[Records drawn from a dataset]
=== Section Start ===

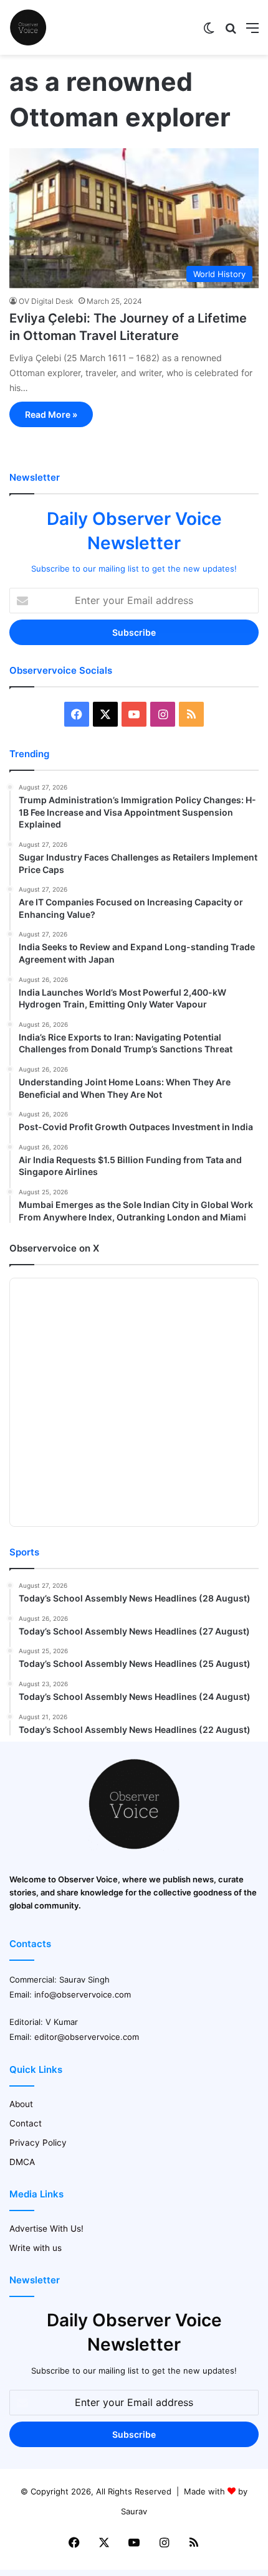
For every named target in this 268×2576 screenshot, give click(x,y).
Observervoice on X (54, 1248)
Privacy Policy (38, 2143)
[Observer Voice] (28, 27)
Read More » (51, 414)
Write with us (35, 2248)
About (21, 2104)
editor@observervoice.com (86, 2037)
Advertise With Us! (46, 2229)
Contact (25, 2123)
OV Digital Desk (46, 301)
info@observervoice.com (82, 1994)
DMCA (22, 2162)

=== Section End ===

(Required work): Extract, exactly, the lines above that begin at the line containing "[Observer Voice] (28, 27)" and end at the final line of the records; add no other text.

(The completed task):
[Observer Voice] (28, 27)
Read More » (51, 414)
Write with us (35, 2248)
About (21, 2104)
editor@observervoice.com (86, 2037)
Advertise With Us! (46, 2229)
Contact (25, 2123)
OV Digital Desk (46, 301)
info@observervoice.com (82, 1994)
DMCA (22, 2162)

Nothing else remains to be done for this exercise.